It appears that one of my hard drives is going to crap. It's my second
(slave) drive, which has 3 partitions on it. 120gb IDE drive. Formatted
to Fat32. This is a Win98se computer.

Oddly, from Dos, I can see all the folders in that partition. From


How about from a DOS window?

Windows, I only see about half of them. This partition contains storage
files. Most are backed up, but there is a large folder containing some
valuable info that I do not have backed up. In fact I first noticed this
problem when I wanted to backup that folder to am external HDD.

I ran Scandisk, first the fast method, which told me to use the thorough
method. I ran the thorough one, which took hours. While running, it got
to one cluster and said that one can not be fixed. The rest of that
partition tested ok.

[]
The computer is too old to boot from USB. (from the year 2000), and it
dont have a CD drive (I have no need for CDs).


(Does it have a floppy drive?
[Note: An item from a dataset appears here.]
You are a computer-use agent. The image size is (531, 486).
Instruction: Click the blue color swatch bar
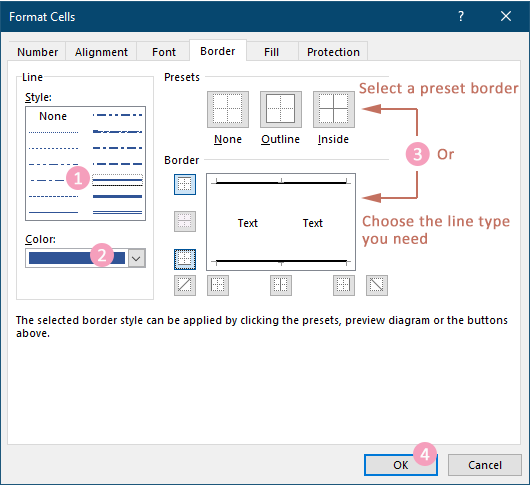click(x=77, y=258)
Not that that's relevant to this
discussion.)

I dod have another desktop computer that has XP installed. But that is a
much newer machine and it has some other kind of drive, (not IDE). I
think it's Sata or something like that. So I dont think I can just plug
this IDE drive into it.


If the drives are connected by narrow cables (about 1/2"), usually red,
then it's SATA. The _motherboard_ may have an IDE connector on it (it's
only relatively recently that motherboards without one have become
common), so you might be able to use that (with the existing ribbon
cable). As long as the BIOS doesn't try to boot from it.

My guess is that the easiest way is to buy one of those kits that allow
any hard drive to be converted to an external USB drive. I plan to order
one of them from ebay today.


There are roughly two sorts: an external housing, and a bare-bones sort
like these:
https://www.ebay.com/sch/i.html?_fro...o+IDE&_sacat=0
I'd say just for diagnostic purposes, go for that sort rather than the
housing. But make sure it's one that has a power supply (whether housing
or bare-bones) - a 3.5" (desktop) drive is likely to need more power,
especially at startup, than USB can provide.

I dont think the whole drive is failing either. It has 3 partitions. G:
H: I: (H: and I: work fine). But I think once a drive starts to show bad
clusters, it's starting to fail, and I should replace it.

What sort of utility will check SMART?


There are lots; the one I use is DiskCheckup, from PassMark
https://www.passmark.com/products/diskcheckup.htm; it still works on
XP-SP3, so you should be able to use it on your other computer. (I don't
know any for '98, but I think there were some.)

The Scandisk.log file shows the bad cluster is NOT being used, so
nothing should be lost. I can only figure the problem is in the MBR.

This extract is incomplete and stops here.